# # Reliable Mandelbrot

Mathematically reliable images, compare with

## # 1 Plain Iteration

When iterating $$Z \to Z^2 + C$$, how much precision is necessary?

Suppose one says the image is reliable when the final $$Z$$, with all the rounding errors along the way, is equal to an exact $$Z$$ for a $$C_*$$ that is not too different from the input $$C$$ (for example, they are within a pixel distance).

Call the forward error in $$Z$$ due to rounding, $$\Delta Z$$, and calculate derivatives $$\frac{dZ}{dZ_1}$$, then the condition that there is a $$C_*$$ near $$C$$ resolves to $\left|\Delta Z\right| < \left|\Delta C\right| \left|\frac{dZ}{dZ_1}\right|,$ where $$\Delta C < \frac{1}{Zoom \times Height}$$.

Rounding $$Z_n$$ gives $$(1 + \epsilon_n) Z_n$$, where $$|\epsilon_n|$$ is at most $$2^{-Precision}$$. The forward error compounds like: $\Delta Z_{n+1} = 2 (1 + \epsilon_n) Z_n \Delta Z_n + (\Delta Z_n)^2$ Assuming $$\Delta Z$$ is small (and $$Z_n$$ is large), ignore the squared term, to get $\Delta Z_n = \Delta Z_1 \left(\prod_k 2 Z_k (1 + \epsilon_k)\right) = \Delta Z_1 \frac{dZ_n}{dZ_1} \prod_k(1 + \epsilon_k)$ and as $$Z_1 = C$$ all its error is from rounding, so $\Delta Z_1 \approx 2^{-Precision}.$ Altogether in the worst case $(1 + 2^{-Precision})^{Iterations} 2^{-Precision} < \Delta C = \frac{1}{Zoom \times Height}$ which logs to $Iterations \times \log(1 + 2^{-Precision}) - Precision \log(2) < -\log (Zoom \times Height)$ Now $$2^{-Precision}$$ is small, so $$\log(1 + 2^{-Precision}) \approx 2^{-Precision}$$ which gives $Iterations \times 2^{-Precision} - Precision \log 2 < -\log (Zoom \times Height)$ and then by WolframAlpha, $Precision > \frac{W\left(\frac{Iterations}{Zoom \times Height}\right) + \log(Zoom \times Height)}{\log(2)}$ where $$W(z)$$ is the inverse function of $$z \to z e^z$$. As $$W$$ grows very slowly, the commonly used approximation $Precision = \log_2(Zoom \times Height) + K$ is generally reasonable even when $$K$$ is quite small.

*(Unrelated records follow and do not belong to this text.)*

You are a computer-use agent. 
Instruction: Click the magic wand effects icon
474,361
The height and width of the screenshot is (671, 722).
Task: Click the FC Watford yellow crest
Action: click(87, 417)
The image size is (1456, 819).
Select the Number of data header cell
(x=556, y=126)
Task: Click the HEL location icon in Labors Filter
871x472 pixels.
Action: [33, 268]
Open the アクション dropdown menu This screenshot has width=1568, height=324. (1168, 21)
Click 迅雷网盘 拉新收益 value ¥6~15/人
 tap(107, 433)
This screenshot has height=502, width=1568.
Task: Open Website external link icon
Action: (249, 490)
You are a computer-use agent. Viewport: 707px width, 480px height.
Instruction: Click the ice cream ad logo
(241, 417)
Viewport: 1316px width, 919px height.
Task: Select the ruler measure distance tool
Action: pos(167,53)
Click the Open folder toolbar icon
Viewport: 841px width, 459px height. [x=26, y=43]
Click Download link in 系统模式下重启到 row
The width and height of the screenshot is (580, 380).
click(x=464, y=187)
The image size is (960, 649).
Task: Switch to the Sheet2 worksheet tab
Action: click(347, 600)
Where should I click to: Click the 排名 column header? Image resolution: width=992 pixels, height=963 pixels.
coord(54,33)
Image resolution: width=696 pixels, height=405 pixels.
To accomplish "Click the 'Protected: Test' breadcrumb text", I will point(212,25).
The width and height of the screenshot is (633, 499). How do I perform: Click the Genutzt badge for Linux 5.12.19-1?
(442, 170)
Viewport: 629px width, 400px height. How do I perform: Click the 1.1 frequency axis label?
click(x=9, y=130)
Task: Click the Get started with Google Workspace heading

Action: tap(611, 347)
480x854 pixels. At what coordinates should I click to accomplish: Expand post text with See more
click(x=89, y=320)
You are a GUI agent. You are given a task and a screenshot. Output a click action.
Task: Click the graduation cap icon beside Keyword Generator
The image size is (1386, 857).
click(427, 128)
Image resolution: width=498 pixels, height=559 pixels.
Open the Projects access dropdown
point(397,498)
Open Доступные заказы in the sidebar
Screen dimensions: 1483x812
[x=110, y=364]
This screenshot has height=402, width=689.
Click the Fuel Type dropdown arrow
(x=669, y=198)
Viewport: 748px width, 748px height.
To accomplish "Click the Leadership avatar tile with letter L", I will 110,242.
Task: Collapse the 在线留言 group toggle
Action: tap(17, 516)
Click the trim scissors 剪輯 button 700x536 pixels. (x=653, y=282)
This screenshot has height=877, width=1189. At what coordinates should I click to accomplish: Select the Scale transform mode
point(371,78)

## # 2 Perturbed Iteration

When iterating $$Z \to Z^2 + C$$ at one point (with plenty of precision) then rounding each $$Z$$ to a working precision and iterating differences of nearby points $$z \to 2 Z z + z^2 + c$$, how much precision is necessary?

I have not found a way to compute this other than as a per-pixel status, which tells if the pixel is inaccurate.

Compute: $\Delta z_{n+1} = \Delta z_n \left(2 |Z_n| \left(1 + 2^{-Precision}\right) + 2 |z_n| + \Delta z_n\right) + 2 |Z_n| |z_n| 2^{-Precision}$ Then the pixel is inaccurate when: $\Delta z_n \times Zoom \times Height > \frac{dz_n}{dz_1}.$

Ideally it would be better to know beforehand how much precision is required for every pixel.